# Dehydrating potatoes and figs



## mpguy18 (Sep 7, 2011)

Howdy all, Has anyone ever dehydrated their own potatoes and figs? We have planted six different kinds of potatoes this year and hope to dehydrate them in the fall, but have never tried potatoes before. Know that if you leave them in the air, the sugars blacken - and we really don't want that . Would like to dehydrate them then vaccuum pack for later. Just don't want to wast half the crop on the learning curve.

Also, planted two Brown Turkey Fig trees last fall and they are doing great with the warm spring and all the rain. Are these good to dehydrate? Or do we need to skin and seed prior? haven't found too much on the net that is specific and the kids have learned to love these as treats.

Thanks for the help!


----------



## Possumfam (Apr 19, 2011)

Don't know about the figs, but I have done potatoes a few years back. To keep them from turning black, they need to be cooked (I don't think I just blanched them, I think I boiled them) and sliced them into little rounds. They did just fine. If I remember correctly, I got my info from youtube.


----------



## Davarm (Oct 22, 2011)

When you dehydrate potatoes they often turn black, doesn't necessarily mean that they went bad though.

If you want to ensure they dont turn, you can slice them and boil them until they are about 1/2 done then put them in the dehydrator. They will turn translucent and pretty much keep forever.

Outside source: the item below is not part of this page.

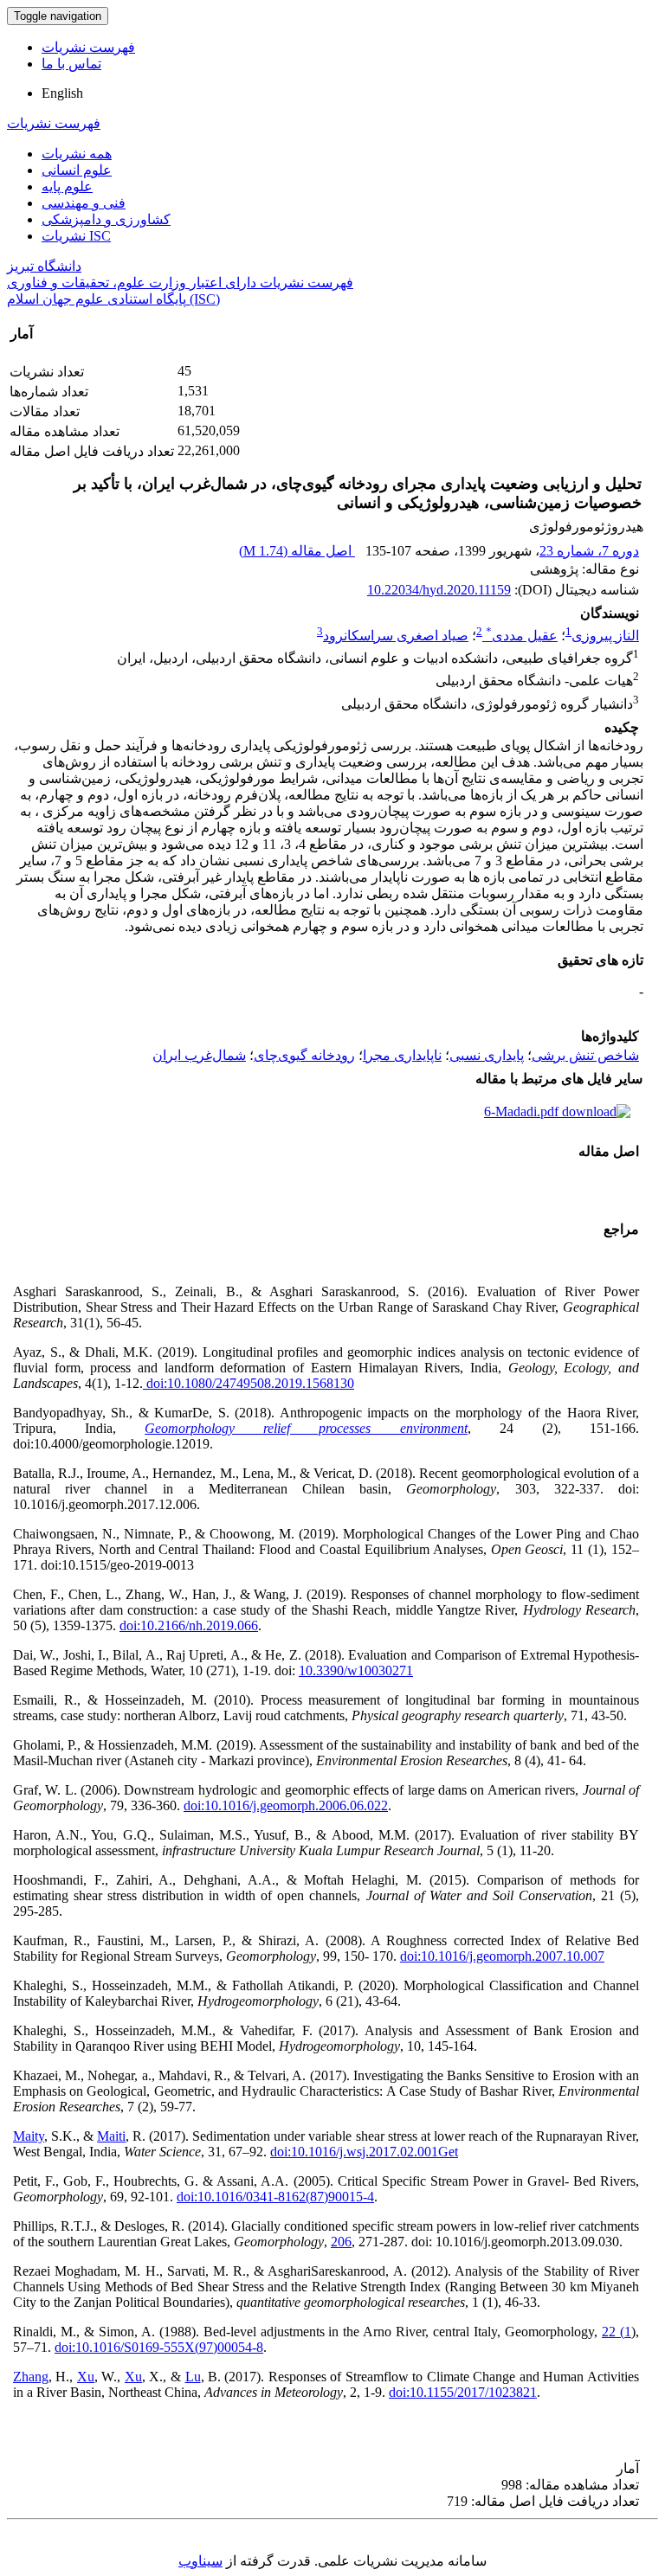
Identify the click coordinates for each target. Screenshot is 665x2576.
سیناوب (200, 2561)
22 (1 (616, 2331)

The figs, I also have Turkey Figs and dehydrated a few last year. I just couldn't bring myself to eat them, they smelled like my grandfathers "Redman Chewing Tobacco". I later found some dried figs at the grocery store and bought some to check out, they also smelled like the Chew. I guess it is just way it is with figs.


----------



## mpguy18 (Sep 7, 2011)

Thanks all. Will document at the end of the season and post the results. Again, thanks.


----------



## neldarez (Apr 10, 2011)

I've been dehydrating potatoes almost every day for a week, I wash them good, slice on the thick side ( with mandolin slicer) put them into boiling water for about 4 minutes, ( starting to cook) put immediately into ice cold water, pat somewhat dry and stick into dryer. Works like a champ...I quit peeling them and I'm much happier about it. Less work for one thing...


----------



## goshengirl (Dec 18, 2010)

I don't know about figs. :dunno:

For potatoes, I use a mandolin slicer over a bowl of water with lemon juice. Then I lightly cook them in a blanching basket and dunk them in cold water with lemon juice before putting them in the dehydrator. May be overkill on the citric acid, but it works.  I've done the following varieties this way: Goldrush, Yukon Gold, Kennebec, Yellow Finn, and German Butterball. Oh, and I scrub the potatoes before slicing them, but I don't peel them - too much work! lol


----------



## stayingthegame (Mar 22, 2011)

just got back from wally world. they had five pound bags of potatoes for 1.00. got 5 bags and will try drying them next week when I have more time. could I grate them and dry for hash browns?


----------



## Possumfam (Apr 19, 2011)

Yes, I think you can do the hash browns, too. The whole potatoes were boiled before grating. Made the grating easier, too.


----------